Neural text-to-speech (TTS) models are successfully used to generate high-quality human-like speech. However, most TTS models can be trained if only the transcribed data of the desired speaker is given. That means that long-form untranscribed data, such as podcasts, cannot be used to train existing models.
A recent paper on arXiv proposes an unconditional diffusion-based generative model. It is trained on untranscribed data that leverages a phoneme classifier for text-to-speech synthesis. A probabilistic model learns to generate mel-spectrograms of the speaker without any context.
The results show that the proposed method matches the performance of the existing models on LJSpeech. By training the classifier on a multi-speaker paired dataset, comparable performance is shown without seeing any transcript of LJSpeech. Therefore, it is possible to build a high-quality TTS model without a transcript for the desired speaker.
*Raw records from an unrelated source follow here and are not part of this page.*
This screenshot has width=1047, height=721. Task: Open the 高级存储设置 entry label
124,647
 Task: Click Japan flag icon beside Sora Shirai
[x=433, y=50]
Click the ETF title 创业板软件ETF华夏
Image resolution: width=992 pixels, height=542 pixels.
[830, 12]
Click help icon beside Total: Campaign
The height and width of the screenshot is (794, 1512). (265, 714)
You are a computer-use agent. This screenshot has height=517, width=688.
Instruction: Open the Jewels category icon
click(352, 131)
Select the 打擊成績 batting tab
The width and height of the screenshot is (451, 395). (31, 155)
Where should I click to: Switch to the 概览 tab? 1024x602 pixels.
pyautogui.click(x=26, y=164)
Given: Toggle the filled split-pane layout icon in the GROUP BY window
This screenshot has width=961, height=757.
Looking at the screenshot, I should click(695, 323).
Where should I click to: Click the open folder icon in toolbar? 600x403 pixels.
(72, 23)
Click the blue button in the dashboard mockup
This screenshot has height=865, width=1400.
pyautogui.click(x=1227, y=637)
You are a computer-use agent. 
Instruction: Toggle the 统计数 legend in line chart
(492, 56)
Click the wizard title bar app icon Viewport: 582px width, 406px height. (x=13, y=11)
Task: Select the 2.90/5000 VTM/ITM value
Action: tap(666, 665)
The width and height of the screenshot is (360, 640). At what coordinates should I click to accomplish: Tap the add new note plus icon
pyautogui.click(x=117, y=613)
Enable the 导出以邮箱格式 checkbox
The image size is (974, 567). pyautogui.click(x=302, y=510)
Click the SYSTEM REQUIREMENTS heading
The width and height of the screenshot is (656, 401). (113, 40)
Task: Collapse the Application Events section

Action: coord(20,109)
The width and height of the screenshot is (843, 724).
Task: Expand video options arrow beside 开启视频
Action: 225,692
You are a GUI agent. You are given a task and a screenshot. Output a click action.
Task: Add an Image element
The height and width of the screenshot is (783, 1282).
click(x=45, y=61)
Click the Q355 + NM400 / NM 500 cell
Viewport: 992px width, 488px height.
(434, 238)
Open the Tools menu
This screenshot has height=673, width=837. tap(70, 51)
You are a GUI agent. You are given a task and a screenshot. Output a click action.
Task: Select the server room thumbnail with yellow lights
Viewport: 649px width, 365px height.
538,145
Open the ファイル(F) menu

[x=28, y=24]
Most neural text-to-speech (TTS) models require
paired data from the desired speaker for high-quality speech synthesis, which limits the usage of large amounts of untranscribed data for training. In this work, we present Guided-TTS, a high-quality TTS model that learns to generate speech from untranscribed speech data. Guided-TTS combines an unconditional diffusion probabilistic model with a separately trained phoneme classifier for text-to-speech. By modeling the unconditional distribution for speech, our model can utilize the untranscribed data for training. For text-to-speech synthesis, we guide the generative process of the unconditional DDPM via phoneme classification to produce mel-spectrograms from the conditional distribution given transcript. We show that Guided-TTS achieves comparable performance with the existing methods without any transcript for LJSpeech. Our results further show that a single speaker-dependent phoneme classifier trained on multispeaker large-scale data can guide unconditional DDPMs for various speakers to perform TTS.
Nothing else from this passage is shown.